Авторы тут же усмотрели «оскудение в русских людях национального достоинства и патриотизма». И опять, как чья-то вина: надо осознавать свое собственное состояние, а не обвинять кого-то со стороны. И далее сказано справедливо словами владыки Иоанна, что «до тех пор, пока мы сами не научимся любить свой народ, свое Отечество, свою историю, свои святыни, то других не сможем научить нас уважать». Эта мысль подходит для любого народа, а не только для русского народа. Для немцев подходит, для французов подходит, для папуасов подходит. Подходит, если любовь к своему народу, к своему Отечеству, к истории и к святыням гармонично сочетаются еще и с уважением ко всем другим народам, хотя бы своего родного Отечества. И нет более однозначного ответа на все эти поиски. Авторы сами говорят, что не надо искать врагов во вне. А где же их искать-то тогда? С армянами будем дружить, с грузинами – нет, с абхазами – будем, с чеченцами – нет. Врага, прежде всего, надо искать в самом себе, в своей ограниченности, невежестве, ленности и прочем, а не в народах. В поисках себя, своей самоидентичности, а не в «чистейших» абстракциях. У И.А. Ильина же авторы берут слова: «не пытайтесь свести Родину к телесному, к земле, к природе. Посмотрите: силою судеб мы оторваны от всего этого, а она незримо присутствует в нас, а она не покинула нас и мы не оторвались от нее, а внешняя разлука состоялась уже давно». Постоянный уход в абстракции, от практики, а потом обвинение других, которые остались заниматься практической деятельностью, обустраивают свою жизнь – это наша черта. Духовность присутствует в самом человеке, в культуре, определенной этнонациональной, гражданской среде. Надо знать эту культуру, надо вмещать в себя эту культуру, и не противопоставляя другим, а проявляя как собственное самобытное начало. И не только в душевном укладе «русскость» русского духа, где многие ищут, а в укладе самой жизни, в творчестве и созидании. Насколько наша душа вмонтирована в этот уклад – это другой вопрос. Это – уже культура, психология, образ жизни – индивидуально.

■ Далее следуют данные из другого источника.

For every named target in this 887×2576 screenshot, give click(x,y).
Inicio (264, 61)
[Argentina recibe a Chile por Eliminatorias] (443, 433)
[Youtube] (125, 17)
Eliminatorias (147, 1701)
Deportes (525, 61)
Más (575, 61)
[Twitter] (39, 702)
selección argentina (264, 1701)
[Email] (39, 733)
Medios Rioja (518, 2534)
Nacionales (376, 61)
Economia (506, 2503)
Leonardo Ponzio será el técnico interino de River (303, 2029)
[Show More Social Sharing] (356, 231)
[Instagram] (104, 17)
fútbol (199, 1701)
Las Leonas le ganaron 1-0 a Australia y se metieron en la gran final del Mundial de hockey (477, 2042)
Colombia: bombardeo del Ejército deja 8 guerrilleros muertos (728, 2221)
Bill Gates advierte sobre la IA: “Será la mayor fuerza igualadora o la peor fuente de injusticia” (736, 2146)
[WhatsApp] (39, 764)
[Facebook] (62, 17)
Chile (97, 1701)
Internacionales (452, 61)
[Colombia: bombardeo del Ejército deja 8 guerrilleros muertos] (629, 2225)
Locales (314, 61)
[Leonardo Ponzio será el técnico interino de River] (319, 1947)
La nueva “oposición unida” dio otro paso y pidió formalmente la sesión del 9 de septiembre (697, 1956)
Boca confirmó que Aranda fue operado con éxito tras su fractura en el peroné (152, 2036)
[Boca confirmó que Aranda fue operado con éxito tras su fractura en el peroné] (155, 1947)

Наша трагедия заключается в бесконечной оторванности, абстрагированности идеологии всегда в призывах: «Ищите русскость русского в тех душевных состояниях, которые обращают человека к Богу, в небесах, и картину божественного на земле, т. е. в духовности человека». Это опять-таки рекомендации И.А. Ильина, которые приводят авторы. Сказано правильно, коль человек обращается к Богу, к небесам и т. д. Это – дело его веры и культуры. А что если русский человек – атеист, он что лишается русского духа? Более того, если человек вынужден заниматься и практической деятельностью, человек не может оторваться от земли, от насущных потребностей бытия. Это – жизнь. Вечную оторванность от жизни нельзя преподносить как духовное состояние русской души. Русский человек не менее приземлен и талантливо живет. Что же нам рекомендуется вообще, чтобы «понять дух русского человека», Подберезкиным и Макаровым? Ничего не предлагается, кроме русской словесности, по природе великой, но в данном случае совершенно лишней с точки зрения объяснения тех объективных и субъективных реалий, с которыми соприкасаются русские и другие люди России. Тем более зная, что потенциал русского народа гораздо богаче, чем тот, который есть в изречениях, которые приводятся Подберезкиным – Макаровым.